黎明期、医師国家試験のセキュリティがまだまだ甘かった頃、試験問題を作った先生方の卒業試験、臨床講義のプリントなどから全く同じ問題が出題されるといったことが本当にあったらしい。単に出題症例がどこかで習ったような患者さんだった、といったレベルから、某講義で配られた「24問目は頭蓋骨の写真が出ていたら回答はB」といった異様に具体的な情報まで、さまざまだったらしい(昭和50年代以前)。

当初、情報といえば東大1本だったようだが昭和50年は東大卒業生が一人もいない…。このころからさまざまな大学から少しずつ情報が出回る、以後の状態に近くなっていく。

当時はまだまだ全国区で情報を共有しようなどという働きかけはなく、学生が個人どうしで情報(?)を交換し合う程度。大手の体育会の主将経験者などが、全国大会(主に東医体か?)を通じて知り合った各大学の同級生の臨床講義プリントをコピーして学年で回していたらしい。試験前夜になると一部の学生、一部の大学のみに出所のはっきりしないプリントが出回り、受験生の疑心暗鬼ぶりに拍車をかけていたという。こうした怪しげな情報は非常に問題になったらしいが、国試にかかわる学生はほとんどが来年には卒業してしまったため、なかなか情報の共有には至らなかったようだ。
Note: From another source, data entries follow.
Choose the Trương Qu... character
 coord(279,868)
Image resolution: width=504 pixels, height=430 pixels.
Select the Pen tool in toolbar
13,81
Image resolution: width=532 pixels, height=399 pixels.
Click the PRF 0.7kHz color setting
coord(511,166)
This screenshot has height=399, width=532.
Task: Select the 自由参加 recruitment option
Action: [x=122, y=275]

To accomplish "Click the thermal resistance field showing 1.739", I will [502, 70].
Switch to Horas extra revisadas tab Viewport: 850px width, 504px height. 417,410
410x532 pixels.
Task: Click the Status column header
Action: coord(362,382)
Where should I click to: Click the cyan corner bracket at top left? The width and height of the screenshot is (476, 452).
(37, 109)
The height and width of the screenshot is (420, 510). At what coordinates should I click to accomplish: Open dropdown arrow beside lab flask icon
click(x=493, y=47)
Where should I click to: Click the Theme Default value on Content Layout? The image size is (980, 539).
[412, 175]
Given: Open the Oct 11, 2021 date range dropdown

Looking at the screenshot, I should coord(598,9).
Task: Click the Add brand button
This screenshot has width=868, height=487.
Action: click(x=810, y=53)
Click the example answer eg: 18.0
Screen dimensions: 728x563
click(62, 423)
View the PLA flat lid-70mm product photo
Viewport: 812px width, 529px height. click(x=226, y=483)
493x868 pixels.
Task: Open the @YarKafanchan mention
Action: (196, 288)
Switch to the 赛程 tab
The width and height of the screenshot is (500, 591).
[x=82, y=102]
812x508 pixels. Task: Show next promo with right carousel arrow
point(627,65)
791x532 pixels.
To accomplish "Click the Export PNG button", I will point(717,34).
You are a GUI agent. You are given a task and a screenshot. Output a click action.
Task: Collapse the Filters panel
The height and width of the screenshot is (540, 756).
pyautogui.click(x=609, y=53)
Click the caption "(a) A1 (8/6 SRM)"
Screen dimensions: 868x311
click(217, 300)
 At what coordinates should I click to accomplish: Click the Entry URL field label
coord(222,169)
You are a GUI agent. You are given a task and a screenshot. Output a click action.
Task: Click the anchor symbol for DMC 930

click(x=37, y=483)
動きがあったのは昭和60年に入るかどうかのころ。当初は関東近郊の医学部が試験プリントを交換する会を作ったらしい。この会の情報の出所は、ほとんどが某大手国立大学。数年間は上手くいっていたが、当の受験生のセキュリティ意識はまだまだ甘く、国試終了後にプリントを駅のごみ箱に捨てる輩が続出、それをマスコミが報道するに至って大手大学が情報交換会からの撤退を表明、話は振り出しに戻る。

その後も情報交換の会は続いたが、最大の情報提供元が撤退して以後は情報量も激減、国試委員の存在意義も薄れ始めたころ、気を吐いたのが某私立大学。コンパ(死語)等で培った人間関係を生かし、撤退した某大学の試験情報プリントを入手、大学ごとの「物々交換」のような形でこうした情報が出回る時期が数年続く。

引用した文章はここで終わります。